======== Given records
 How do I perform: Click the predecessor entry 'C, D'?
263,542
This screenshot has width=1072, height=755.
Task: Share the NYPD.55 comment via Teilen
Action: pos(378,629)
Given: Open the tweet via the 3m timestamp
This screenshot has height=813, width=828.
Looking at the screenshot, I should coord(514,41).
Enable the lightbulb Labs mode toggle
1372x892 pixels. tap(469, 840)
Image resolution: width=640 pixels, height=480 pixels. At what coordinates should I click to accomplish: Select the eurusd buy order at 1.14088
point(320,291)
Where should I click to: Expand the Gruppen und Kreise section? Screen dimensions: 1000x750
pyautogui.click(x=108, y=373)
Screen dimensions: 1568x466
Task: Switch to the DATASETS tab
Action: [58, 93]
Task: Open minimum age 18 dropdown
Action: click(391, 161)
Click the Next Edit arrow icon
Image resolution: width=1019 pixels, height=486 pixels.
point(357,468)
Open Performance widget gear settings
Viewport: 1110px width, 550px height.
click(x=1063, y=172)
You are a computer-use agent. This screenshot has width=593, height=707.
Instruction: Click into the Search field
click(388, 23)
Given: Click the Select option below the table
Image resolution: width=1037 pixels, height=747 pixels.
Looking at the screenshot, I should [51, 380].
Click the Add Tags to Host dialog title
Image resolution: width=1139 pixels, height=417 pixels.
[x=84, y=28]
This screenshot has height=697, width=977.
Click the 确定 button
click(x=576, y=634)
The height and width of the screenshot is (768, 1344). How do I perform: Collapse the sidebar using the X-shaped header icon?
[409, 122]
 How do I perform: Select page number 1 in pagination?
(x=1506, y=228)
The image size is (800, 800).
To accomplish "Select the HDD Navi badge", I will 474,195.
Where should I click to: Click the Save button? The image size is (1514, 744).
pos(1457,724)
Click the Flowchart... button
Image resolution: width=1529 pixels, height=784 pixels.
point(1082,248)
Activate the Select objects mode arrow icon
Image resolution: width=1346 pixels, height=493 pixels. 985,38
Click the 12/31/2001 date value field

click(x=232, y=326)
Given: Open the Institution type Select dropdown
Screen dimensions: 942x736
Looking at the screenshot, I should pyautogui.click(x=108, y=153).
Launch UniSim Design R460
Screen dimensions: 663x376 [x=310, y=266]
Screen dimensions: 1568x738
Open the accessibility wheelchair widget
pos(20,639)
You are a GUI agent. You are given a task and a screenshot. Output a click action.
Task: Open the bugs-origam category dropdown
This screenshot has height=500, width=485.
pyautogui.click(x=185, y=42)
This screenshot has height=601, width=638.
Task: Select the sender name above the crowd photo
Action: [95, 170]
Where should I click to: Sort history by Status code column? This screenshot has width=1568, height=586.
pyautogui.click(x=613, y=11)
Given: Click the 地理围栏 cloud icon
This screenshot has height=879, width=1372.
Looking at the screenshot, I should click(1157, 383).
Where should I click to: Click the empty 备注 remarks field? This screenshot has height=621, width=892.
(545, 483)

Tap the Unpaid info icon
================
## [What you will do]
Find the word "agent" in the records and pull out each line that has it.

## [Answer section]
You are a computer-use agent. This screenshot has width=593, height=707.
You are a GUI agent. You are given a task and a screenshot. Output a click action.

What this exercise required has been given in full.